Document excerpt:
Details of the case

Mr Karim worked as a consultant urological surgeon at Heatherwood and Wexham Park Hospitals NHS Foundation Trust, later the Frimley Health NHS Foundation Trust (“the Trust”).

The events that span this case started in 2013, when the GMC received allegations of concern against Mr Karim. The complaints were deemed not to meet the required threshold and were closed, with no further action.

In October 2014 the GMC received a copy of an external review commissioned by the Trust into the operation of the Urology Department. The Trust had excluded Mr Karim, among others, in July 2014, while that investigation was being carried out. Mr Karim was reinstated two weeks after its conclusion.

But a further investigation was then commissioned after which Mr Karim was again suspended by the Trust in January 2015 and never returned to work at the Trust, having resigned on 22 May 2015. In the meantime, in 2014, the Trust had referred Mr Karim to the GMC.

Records:
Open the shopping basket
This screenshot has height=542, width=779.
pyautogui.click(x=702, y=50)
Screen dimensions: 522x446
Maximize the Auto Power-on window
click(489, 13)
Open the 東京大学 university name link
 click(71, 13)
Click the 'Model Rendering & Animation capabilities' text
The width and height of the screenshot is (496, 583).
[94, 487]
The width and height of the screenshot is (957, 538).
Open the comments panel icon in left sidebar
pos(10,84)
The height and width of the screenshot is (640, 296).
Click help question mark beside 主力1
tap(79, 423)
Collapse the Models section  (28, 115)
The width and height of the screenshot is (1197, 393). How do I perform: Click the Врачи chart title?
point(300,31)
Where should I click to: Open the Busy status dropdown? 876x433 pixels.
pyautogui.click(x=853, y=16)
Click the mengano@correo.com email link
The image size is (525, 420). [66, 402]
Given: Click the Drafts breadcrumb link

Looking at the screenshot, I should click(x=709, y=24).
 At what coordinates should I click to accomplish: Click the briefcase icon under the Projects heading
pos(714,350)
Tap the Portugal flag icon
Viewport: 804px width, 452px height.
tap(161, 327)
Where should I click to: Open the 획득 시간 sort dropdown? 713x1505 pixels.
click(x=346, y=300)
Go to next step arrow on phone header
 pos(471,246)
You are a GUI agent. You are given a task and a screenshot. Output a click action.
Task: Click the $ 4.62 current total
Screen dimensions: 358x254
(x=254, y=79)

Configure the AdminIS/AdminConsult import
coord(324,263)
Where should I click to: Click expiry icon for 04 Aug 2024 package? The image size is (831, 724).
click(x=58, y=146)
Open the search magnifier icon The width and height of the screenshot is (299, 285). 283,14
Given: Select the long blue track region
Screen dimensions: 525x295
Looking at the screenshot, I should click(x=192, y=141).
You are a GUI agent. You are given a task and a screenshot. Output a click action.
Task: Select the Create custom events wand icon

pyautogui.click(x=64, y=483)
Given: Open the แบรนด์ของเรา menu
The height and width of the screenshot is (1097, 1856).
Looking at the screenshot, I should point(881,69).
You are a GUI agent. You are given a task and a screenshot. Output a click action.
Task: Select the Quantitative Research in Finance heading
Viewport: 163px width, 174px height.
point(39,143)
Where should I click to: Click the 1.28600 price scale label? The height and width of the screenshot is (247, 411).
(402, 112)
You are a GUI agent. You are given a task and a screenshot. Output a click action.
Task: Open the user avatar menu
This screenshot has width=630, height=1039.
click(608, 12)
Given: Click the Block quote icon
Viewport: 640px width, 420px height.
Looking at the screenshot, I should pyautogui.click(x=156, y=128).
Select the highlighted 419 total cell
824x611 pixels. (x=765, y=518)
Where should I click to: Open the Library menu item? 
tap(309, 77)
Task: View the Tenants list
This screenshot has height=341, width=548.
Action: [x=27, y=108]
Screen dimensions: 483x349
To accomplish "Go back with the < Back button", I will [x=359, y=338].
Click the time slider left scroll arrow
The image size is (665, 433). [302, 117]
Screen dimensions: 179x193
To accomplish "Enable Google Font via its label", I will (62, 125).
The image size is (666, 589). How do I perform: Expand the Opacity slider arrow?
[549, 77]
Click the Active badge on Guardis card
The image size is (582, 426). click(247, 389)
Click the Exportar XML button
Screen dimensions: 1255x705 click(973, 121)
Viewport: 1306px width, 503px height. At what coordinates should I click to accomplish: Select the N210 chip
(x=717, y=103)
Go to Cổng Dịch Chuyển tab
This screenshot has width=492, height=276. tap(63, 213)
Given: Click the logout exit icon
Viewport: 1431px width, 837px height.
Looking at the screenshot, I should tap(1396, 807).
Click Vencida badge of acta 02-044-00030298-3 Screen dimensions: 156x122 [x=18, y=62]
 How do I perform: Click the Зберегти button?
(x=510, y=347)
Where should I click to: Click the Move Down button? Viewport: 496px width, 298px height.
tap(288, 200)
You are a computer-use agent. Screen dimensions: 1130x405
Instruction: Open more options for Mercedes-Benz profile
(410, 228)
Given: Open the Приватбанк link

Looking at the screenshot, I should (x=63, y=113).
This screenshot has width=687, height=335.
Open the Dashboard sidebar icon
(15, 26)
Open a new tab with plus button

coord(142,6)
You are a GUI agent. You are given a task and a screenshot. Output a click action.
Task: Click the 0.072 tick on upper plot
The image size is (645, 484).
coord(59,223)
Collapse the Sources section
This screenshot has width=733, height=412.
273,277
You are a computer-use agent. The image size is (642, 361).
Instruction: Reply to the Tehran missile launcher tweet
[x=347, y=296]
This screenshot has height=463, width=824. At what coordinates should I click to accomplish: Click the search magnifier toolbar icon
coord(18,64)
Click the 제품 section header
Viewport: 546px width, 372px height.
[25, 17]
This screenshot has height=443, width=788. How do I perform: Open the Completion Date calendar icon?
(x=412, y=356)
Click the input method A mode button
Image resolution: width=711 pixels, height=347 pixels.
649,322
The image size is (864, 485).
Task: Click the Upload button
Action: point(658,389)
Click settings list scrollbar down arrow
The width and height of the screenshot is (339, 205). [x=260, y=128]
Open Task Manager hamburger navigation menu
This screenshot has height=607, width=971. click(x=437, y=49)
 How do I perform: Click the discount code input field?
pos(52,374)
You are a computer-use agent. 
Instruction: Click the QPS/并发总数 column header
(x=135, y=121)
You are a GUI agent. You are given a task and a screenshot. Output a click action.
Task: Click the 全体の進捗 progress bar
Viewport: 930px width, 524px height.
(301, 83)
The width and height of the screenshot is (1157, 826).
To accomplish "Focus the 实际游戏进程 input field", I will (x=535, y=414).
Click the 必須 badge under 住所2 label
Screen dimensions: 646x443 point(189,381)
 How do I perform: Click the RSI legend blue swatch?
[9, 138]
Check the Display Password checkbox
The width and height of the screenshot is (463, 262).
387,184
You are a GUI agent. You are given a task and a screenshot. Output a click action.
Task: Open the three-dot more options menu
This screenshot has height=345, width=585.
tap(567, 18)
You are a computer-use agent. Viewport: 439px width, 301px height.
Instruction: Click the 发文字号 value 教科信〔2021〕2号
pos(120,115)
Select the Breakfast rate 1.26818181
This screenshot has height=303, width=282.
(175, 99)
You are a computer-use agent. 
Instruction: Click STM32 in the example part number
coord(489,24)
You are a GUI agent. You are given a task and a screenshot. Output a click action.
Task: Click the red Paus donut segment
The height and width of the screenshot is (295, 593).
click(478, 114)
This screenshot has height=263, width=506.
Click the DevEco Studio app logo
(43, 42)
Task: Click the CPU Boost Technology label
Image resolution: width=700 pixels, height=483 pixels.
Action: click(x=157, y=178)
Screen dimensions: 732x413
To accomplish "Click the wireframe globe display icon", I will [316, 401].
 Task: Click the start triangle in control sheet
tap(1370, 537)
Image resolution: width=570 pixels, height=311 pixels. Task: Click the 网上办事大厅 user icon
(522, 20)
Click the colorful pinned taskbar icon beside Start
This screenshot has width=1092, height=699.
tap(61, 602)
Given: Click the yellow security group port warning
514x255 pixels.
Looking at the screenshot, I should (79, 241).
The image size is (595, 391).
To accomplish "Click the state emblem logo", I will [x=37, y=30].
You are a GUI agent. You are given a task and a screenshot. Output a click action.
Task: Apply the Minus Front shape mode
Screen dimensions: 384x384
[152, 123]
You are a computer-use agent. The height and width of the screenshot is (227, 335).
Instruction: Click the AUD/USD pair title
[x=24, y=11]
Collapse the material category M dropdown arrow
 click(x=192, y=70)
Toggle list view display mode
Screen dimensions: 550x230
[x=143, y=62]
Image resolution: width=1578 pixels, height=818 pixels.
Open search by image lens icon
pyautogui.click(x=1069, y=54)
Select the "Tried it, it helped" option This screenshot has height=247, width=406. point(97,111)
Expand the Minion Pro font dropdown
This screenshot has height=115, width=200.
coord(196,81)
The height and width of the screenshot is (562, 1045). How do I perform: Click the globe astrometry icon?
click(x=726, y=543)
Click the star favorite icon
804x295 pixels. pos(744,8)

Work required: Copy the part of the case details between "In October 2014" and "to the GMC.", inclusive, word for word.

Your solution:
In October 2014 the GMC received a copy of an external review commissioned by the Trust into the operation of the Urology Department. The Trust had excluded Mr Karim, among others, in July 2014, while that investigation was being carried out. Mr Karim was reinstated two weeks after its conclusion.

But a further investigation was then commissioned after which Mr Karim was again suspended by the Trust in January 2015 and never returned to work at the Trust, having resigned on 22 May 2015. In the meantime, in 2014, the Trust had referred Mr Karim to the GMC.